▸ INSTRUCTION:
According to the transistor history text below, which machine was the first completely transistorized computer?

▸ DOCUMENT EXTRACT:
________________

The concept of a field-effect transistor was proposed by Julius Edgar Lilienfeld in 1925. John Bardeen and Walter Brattain, while working under William Shockley at Bell Labs, built the first working transistor, the point-contact transistor, in 1947, which was followed by Shockley's bipolar junction transistor in 1948.[48][49] From 1955 onwards, transistors replaced vacuum tubes in computer designs, giving rise to the "second generation" of computers. Compared to vacuum tubes, transistors have many advantages: they are smaller, and require less power than vacuum tubes, so give off less heat. Junction transistors were much more reliable than vacuum tubes and had longer, indefinite, service life. Transistorized computers could contain tens of thousands of binary logic circuits in a relatively compact space. However, early junction transistors were relatively bulky devices that were difficult to manufacture on a mass-production basis, which limited them to a number of specialised applications.[50]

At the University of Manchester, a team under the leadership of Tom Kilburn designed and built a machine using the newly developed transistors instead of valves.[51] Their first transistorised computer and the first in the world, was operational by 1953, and a second version was completed there in April 1955. However, the machine did make use of valves to generate its 125 kHz clock waveforms and in the circuitry to read and write on its magnetic drum memory, so it was not the first completely transistorized computer. That distinction goes to the Harwell CADET of 1955,[52] built by the electronics division of the Atomic Energy Research Establishment at Harwell.[52][53]


MOSFET, showing gate (G), body (B), source (S) and drain (D) terminals. The gate is separated from the body by an insulating layer (pink).

________________

▸ DATASET SECTION:
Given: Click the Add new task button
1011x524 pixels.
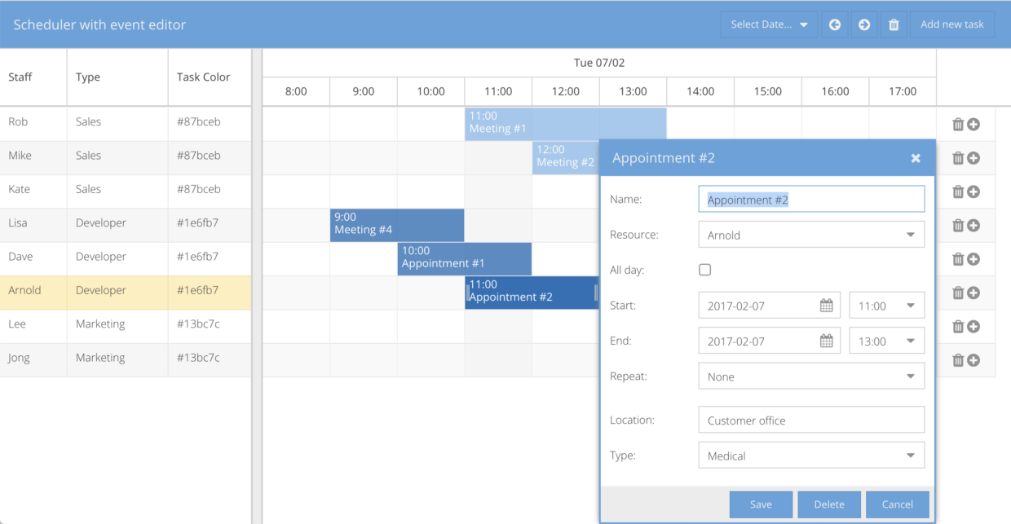Looking at the screenshot, I should point(951,24).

________________

▸ COMPLETE RESPONSE:
The Harwell CADET of 1955, built by the electronics division of the Atomic Energy Research Establishment at Harwell.